Entries from a dataset
___
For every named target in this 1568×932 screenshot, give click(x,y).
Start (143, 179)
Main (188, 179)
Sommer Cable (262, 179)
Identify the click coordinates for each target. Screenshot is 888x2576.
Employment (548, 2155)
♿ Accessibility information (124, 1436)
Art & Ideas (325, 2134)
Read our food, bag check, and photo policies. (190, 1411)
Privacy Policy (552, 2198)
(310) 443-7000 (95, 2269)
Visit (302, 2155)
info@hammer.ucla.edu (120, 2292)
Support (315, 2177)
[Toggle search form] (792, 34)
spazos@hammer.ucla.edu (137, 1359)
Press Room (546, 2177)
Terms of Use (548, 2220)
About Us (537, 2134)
___
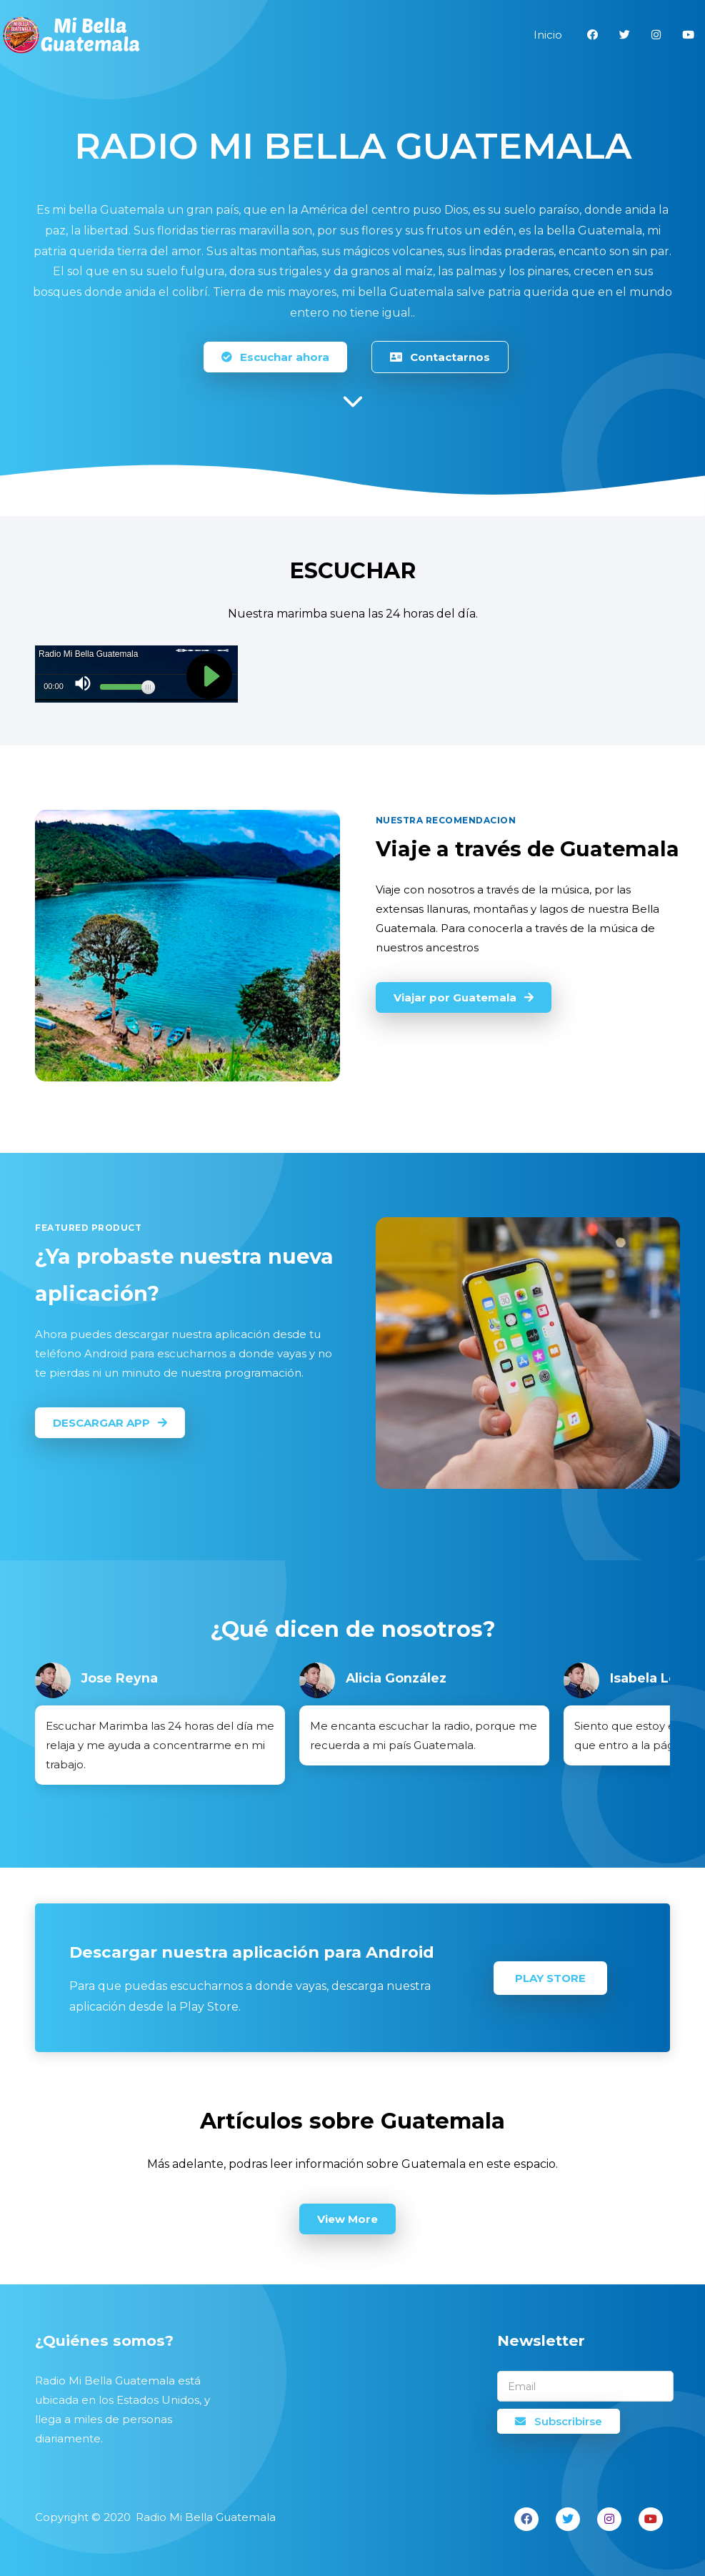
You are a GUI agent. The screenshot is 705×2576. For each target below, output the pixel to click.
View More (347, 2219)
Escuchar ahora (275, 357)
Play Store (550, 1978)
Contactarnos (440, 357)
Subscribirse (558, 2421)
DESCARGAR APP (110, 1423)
___
AIM: Return the entries from the line containing "Sommer Cable (262, 179)" up to and including the line containing "Terms of Use (548, 2220)", reproducing each line character for character.

IN RESPONSE:
Sommer Cable (262, 179)
Identify the click coordinates for each target. Screenshot is 888x2576.
Employment (548, 2155)
♿ Accessibility information (124, 1436)
Art & Ideas (325, 2134)
Read our food, bag check, and photo policies. (190, 1411)
Privacy Policy (552, 2198)
(310) 443-7000 (95, 2269)
Visit (302, 2155)
info@hammer.ucla.edu (120, 2292)
Support (315, 2177)
[Toggle search form] (792, 34)
spazos@hammer.ucla.edu (137, 1359)
Press Room (546, 2177)
Terms of Use (548, 2220)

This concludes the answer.